MullersLaneFarm said:


> I have the most Wonderful son!!
> 
> He's going to college in Ames IA where they have *2* fiber shops. Just got a call from him - he was in Prairie Fibers wondering what kind of fiber-y thing I would like for Christmas! :dance:


What a guy!


----------



## Liese (Dec 12, 2005)

FalconDance said:


> W00t, Cyndi! Great job!
> 
> Guess who got her drop spindles today? And guess when they were postmarked? Yep, the 18th, not the 13th as claimed . AND they're not nearly as nice as I thought/hoped/anticipated . Oh well. It's all been a lesson.
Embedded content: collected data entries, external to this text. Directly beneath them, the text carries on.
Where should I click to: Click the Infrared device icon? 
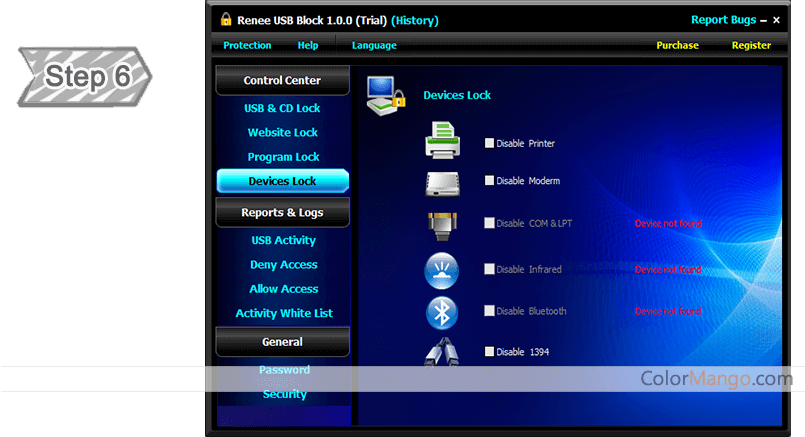443,270
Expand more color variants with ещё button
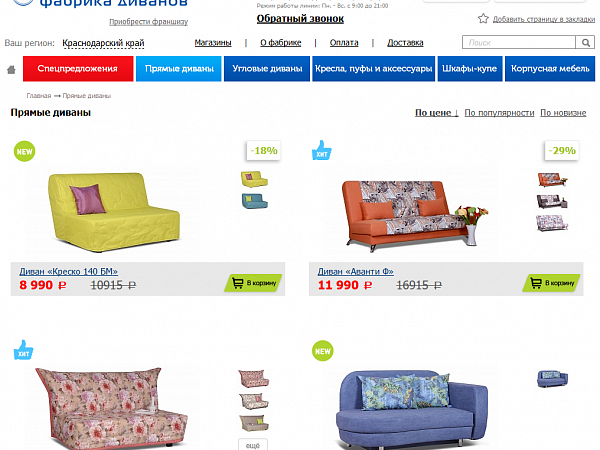 point(253,445)
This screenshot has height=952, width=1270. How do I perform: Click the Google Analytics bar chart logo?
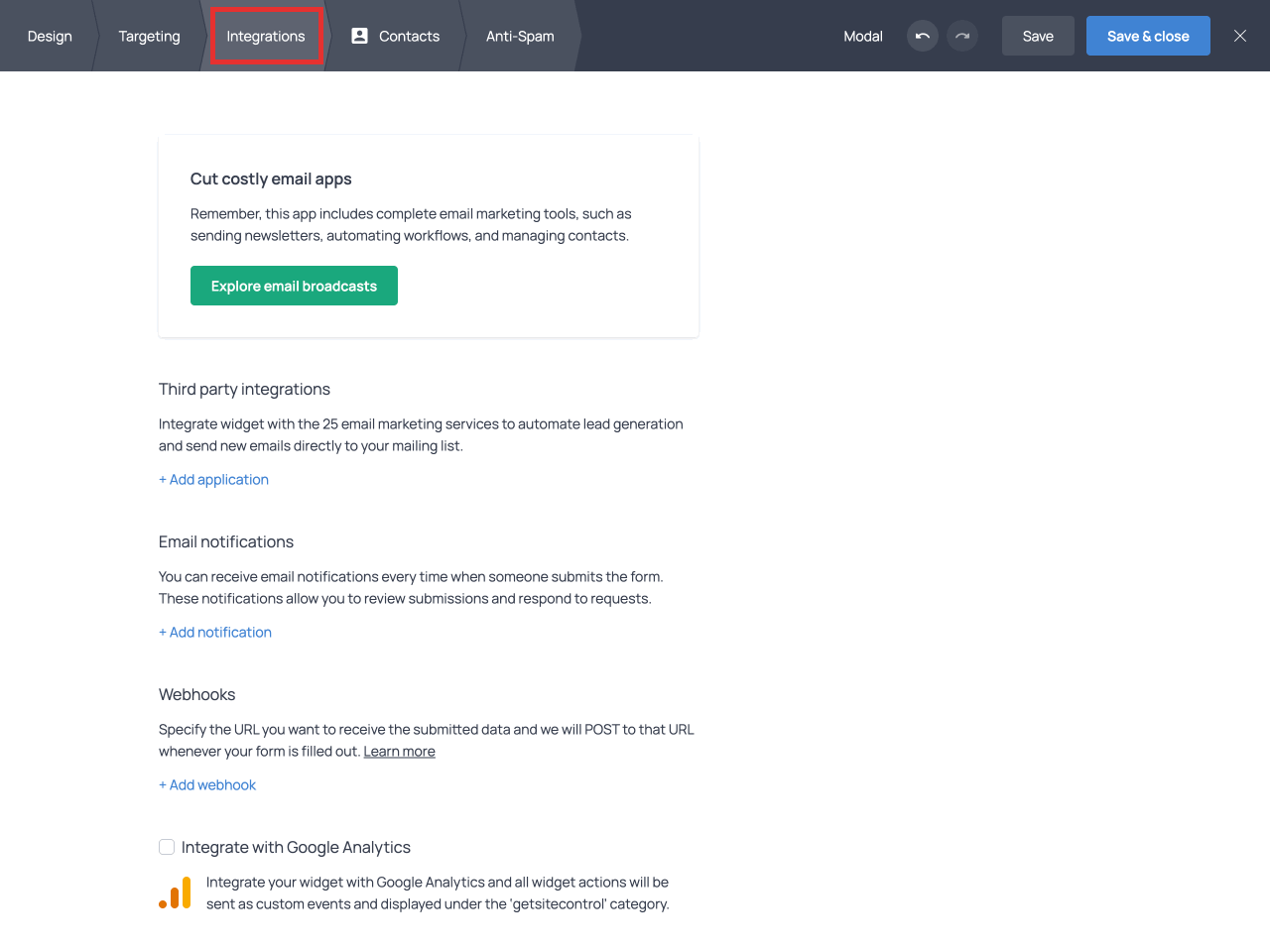[x=175, y=892]
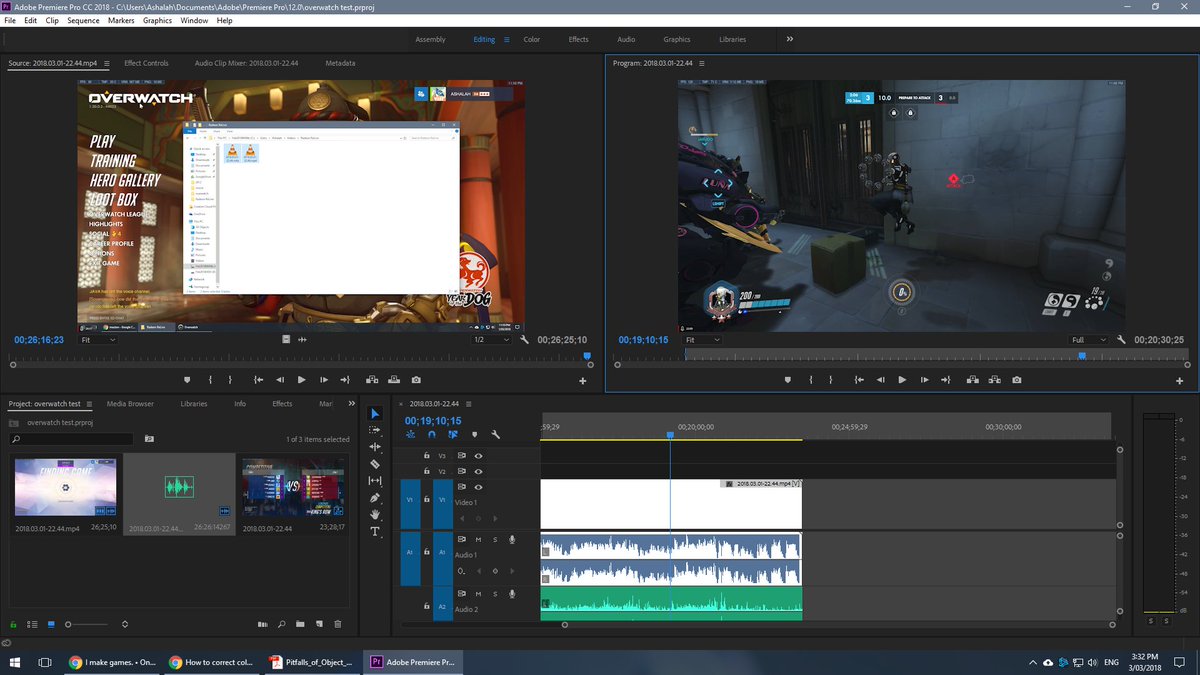Open timeline display settings wrench

click(x=495, y=435)
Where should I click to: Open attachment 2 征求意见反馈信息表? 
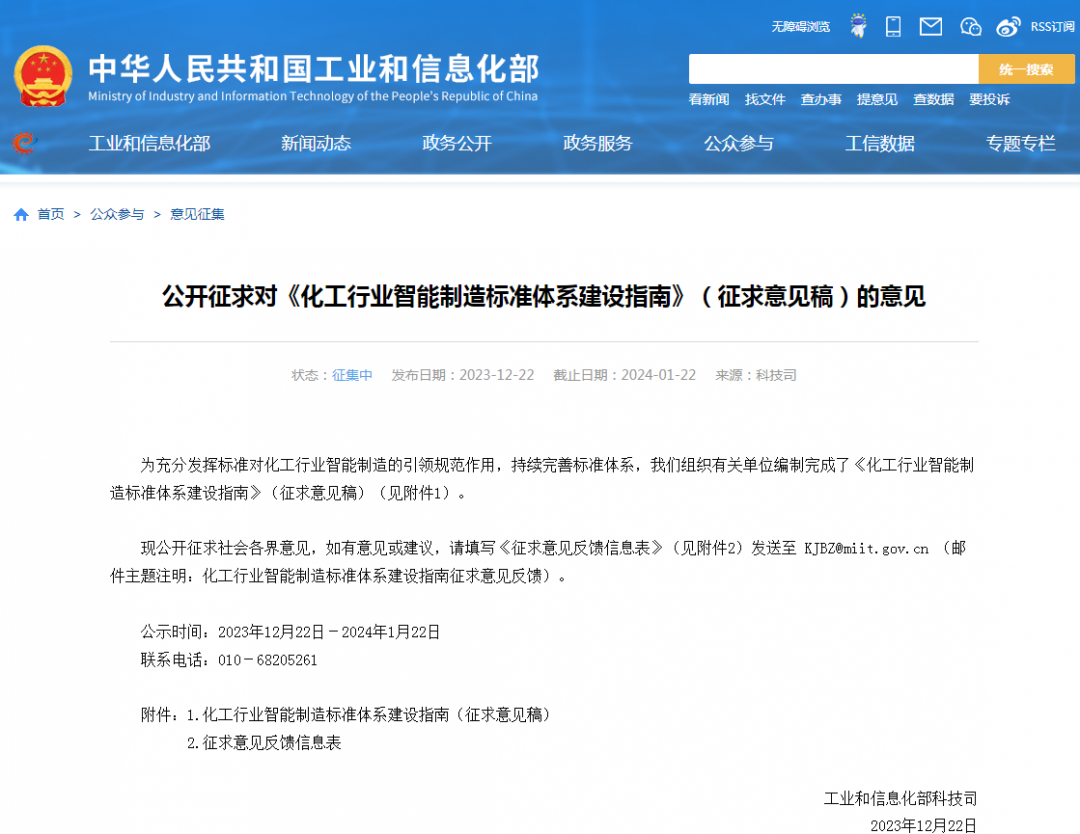pos(271,743)

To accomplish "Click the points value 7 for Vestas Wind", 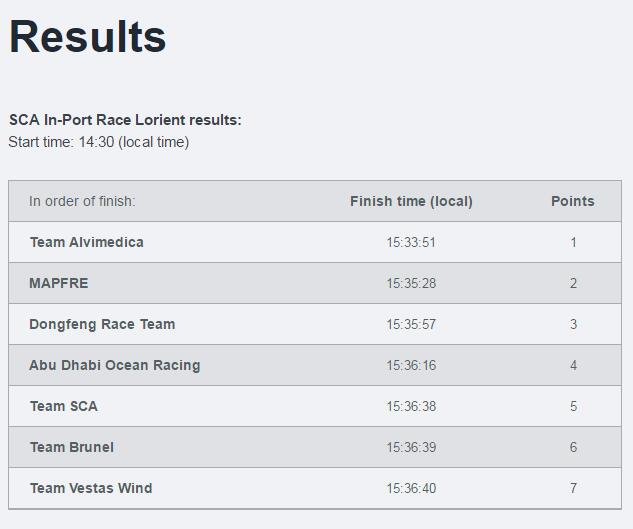I will coord(573,488).
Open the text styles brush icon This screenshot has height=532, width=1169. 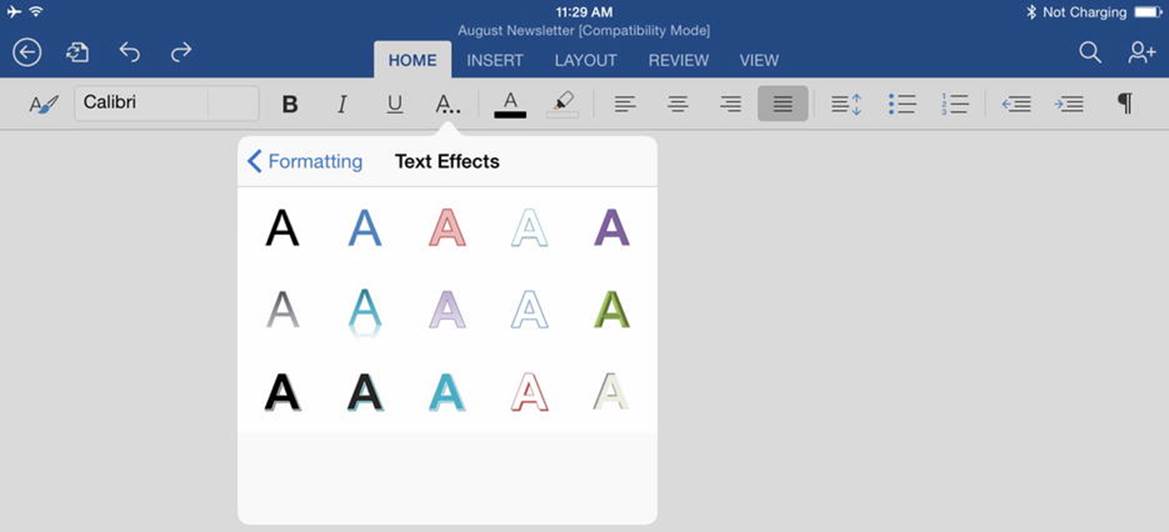tap(43, 104)
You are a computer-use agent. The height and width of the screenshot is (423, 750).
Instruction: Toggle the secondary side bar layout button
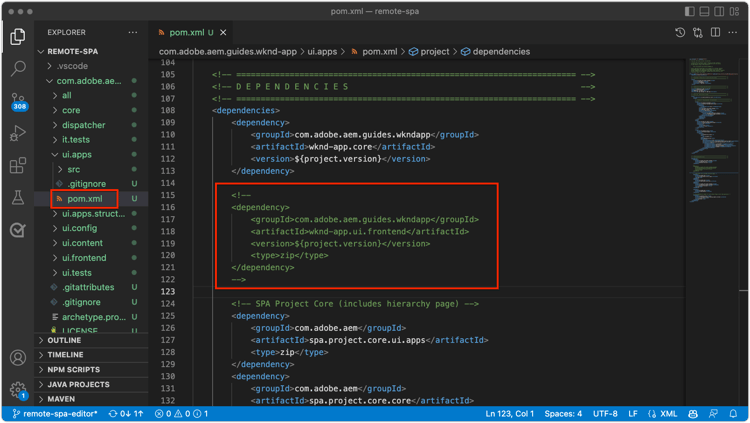(x=720, y=12)
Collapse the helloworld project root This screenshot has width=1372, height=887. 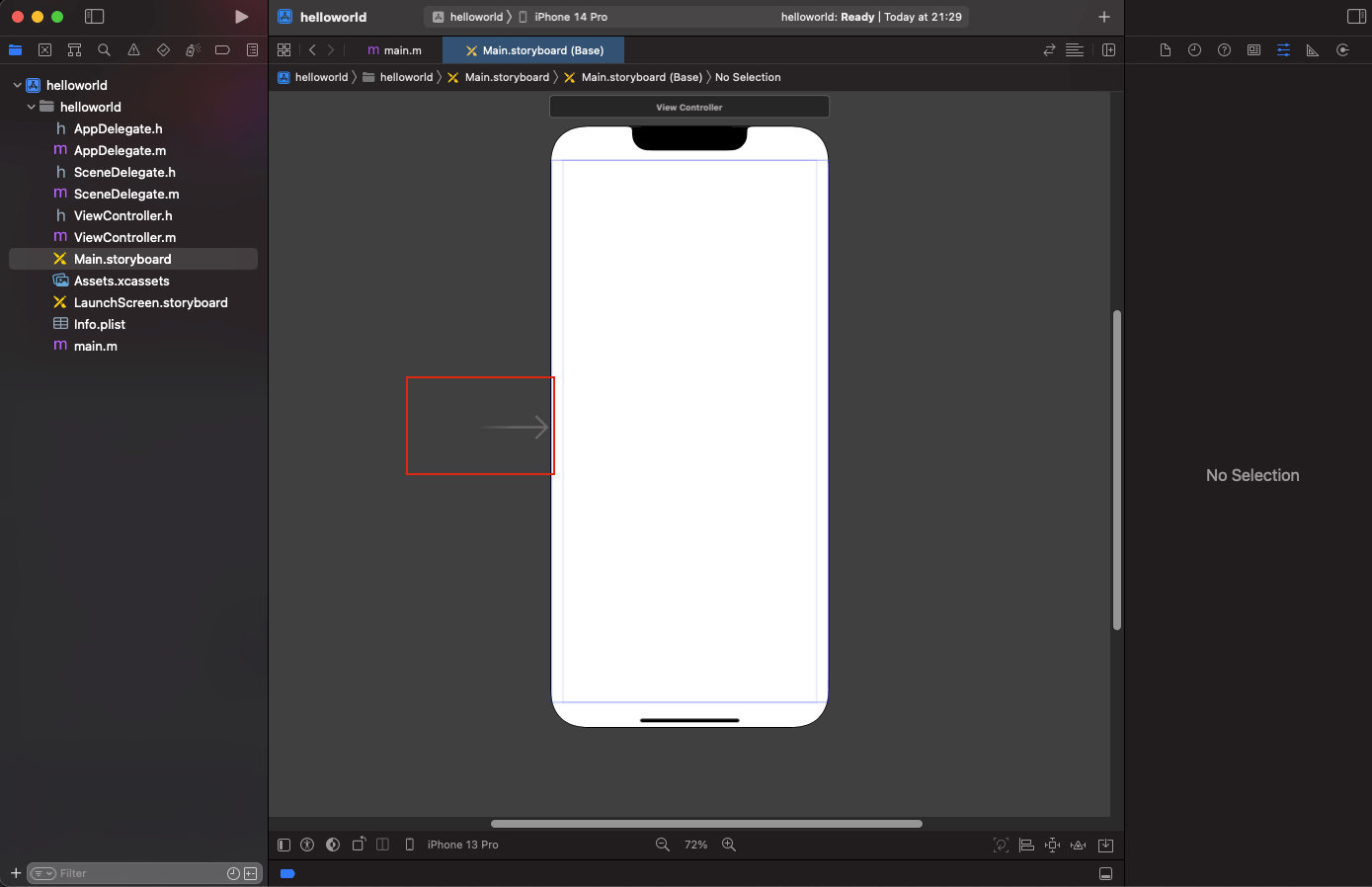18,85
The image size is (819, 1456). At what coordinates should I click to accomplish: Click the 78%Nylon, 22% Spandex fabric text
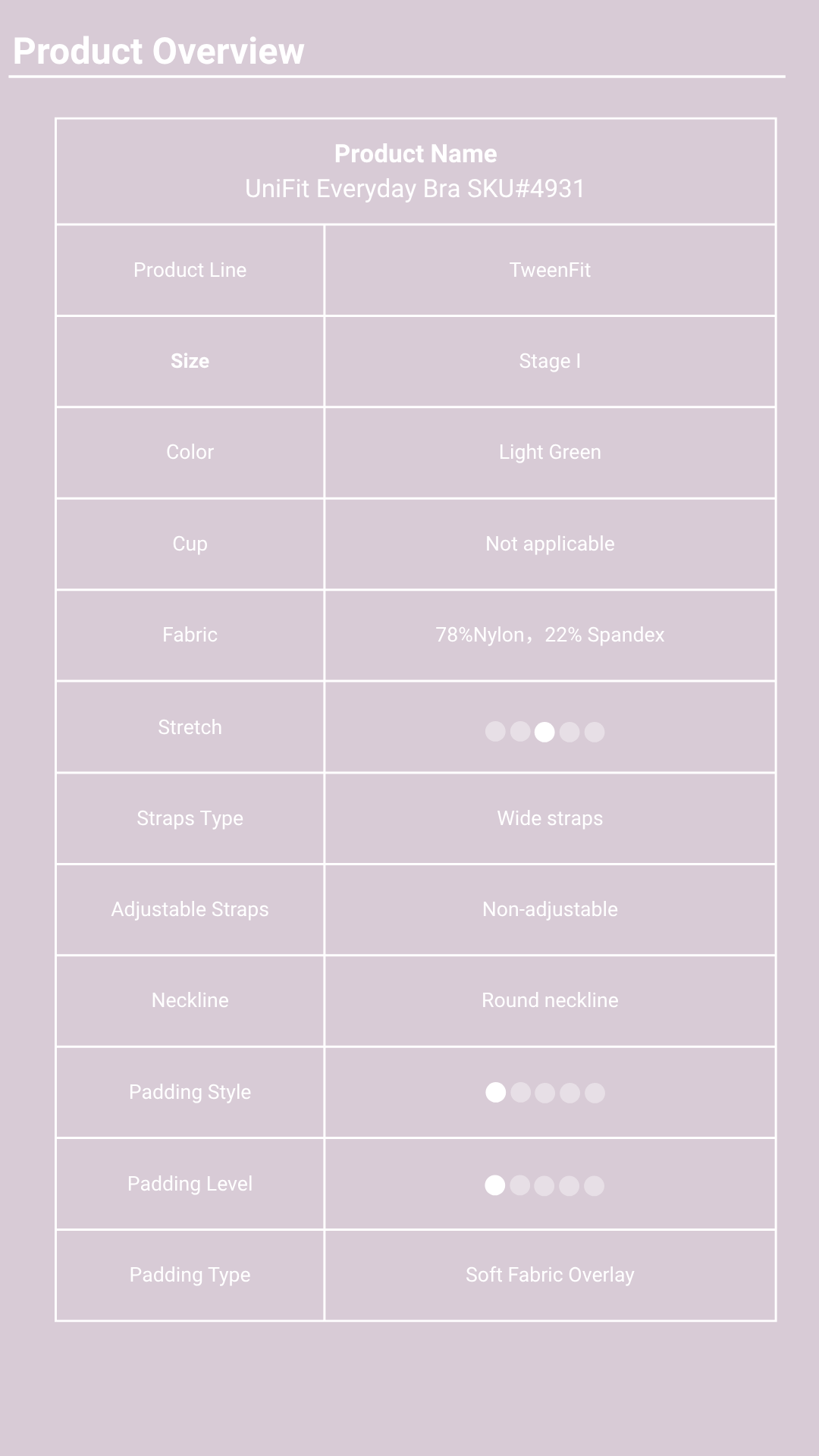pyautogui.click(x=550, y=635)
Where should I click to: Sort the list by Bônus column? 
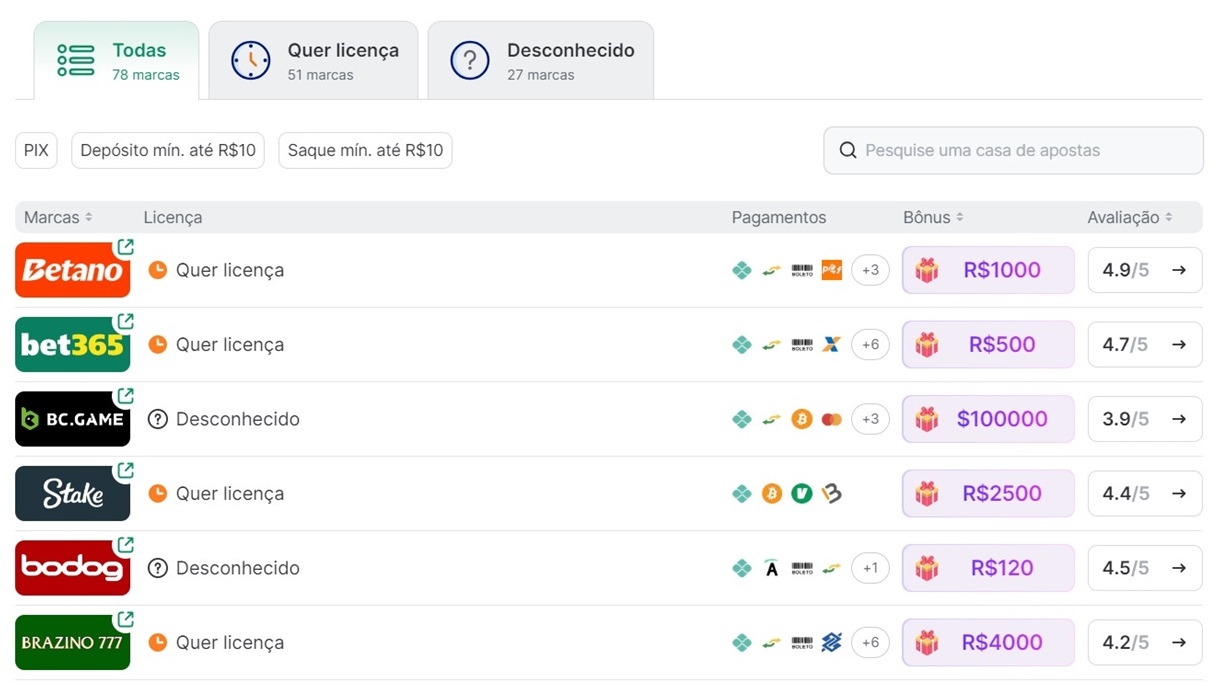(932, 217)
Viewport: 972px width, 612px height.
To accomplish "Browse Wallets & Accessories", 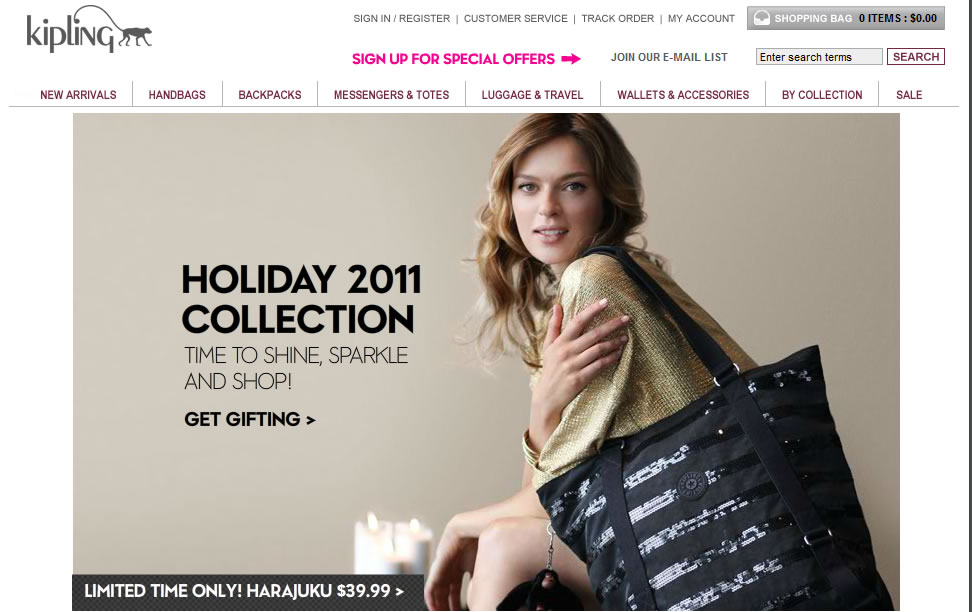I will pos(683,95).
Oh, shoot! That's really too bad that it didn't turn out better. Well maybe they'll make a nice gift for someone else in the future and you'll just create good kharma.


----------



## FalconDance (Feb 4, 2007)

Hmmm, the Mill is almost a 2 hour drive from here. There's several "positions" I'd be interested in if not for that ...... Let me think on it.

Liese, the spindles are pretty but they're really flimsy (maybe I'm just used to a more substantial spindle, but these seems awfully light.) I'm thinking they might be good for laceweight.


----------



## Liese (Dec 12, 2005)

"I'm thinking they might be good for laceweight"

There you go Falcon... putting a positive spin on it! (ducks and runs) LOL.


----------



## Marchwind (May 10, 2002)

I curious what the "more expensive" spindle is like? Isn't it amazing that you got it so quickly via USPS  

Well I came home to a box on my back stoop. Inside was the dark Romney and oooooooo is this nice stuff. It turns out to be from the same guy I bought the other Romney from. I need to remember his name and contact him independently.

Well I'll be alone over Christmas but don't feel sorry for me. I am so looking forward to having no one to cater to, no expectations from or of anyone. It will be just me and my animals for a week, I'll have to work Wed. through Sat. but that's a given. Well, my friend will come over on either Mon or Tues. to help me with my loom. Otherwise I plan on a peaceful holiday, eating what I want and doing what I want.

I hope you all have a happy and safe holiday. I wish you all peace in your lives. Oh and Hugs all the way around :grouphug:


----------



## MullersLaneFarm (Jul 23, 2004)

Liese
There you go Falcon... putting a positive spin on it! (ducks and runs) LOL.[/QUOTE said:


> I get it! That was funny! :shrug:
> 
> 
> Happy Holy Days Marchie - and everyone else in the fold!
> ...


----------



## FalconDance (Feb 4, 2007)

Phillip's down with a nasty headcold - and he gave it to me . Difference is, I can't just lay around and be miserable - things gotta get done, wool must be washed, carded and spun, people fed, yaddayaddayadda. I do think we'll cancel going to my family's get-together today, though. The weather's calling for a change from mild and warmish (it was about 50+ yesterday!) to rain then hard blowing snow _by_ afternoon.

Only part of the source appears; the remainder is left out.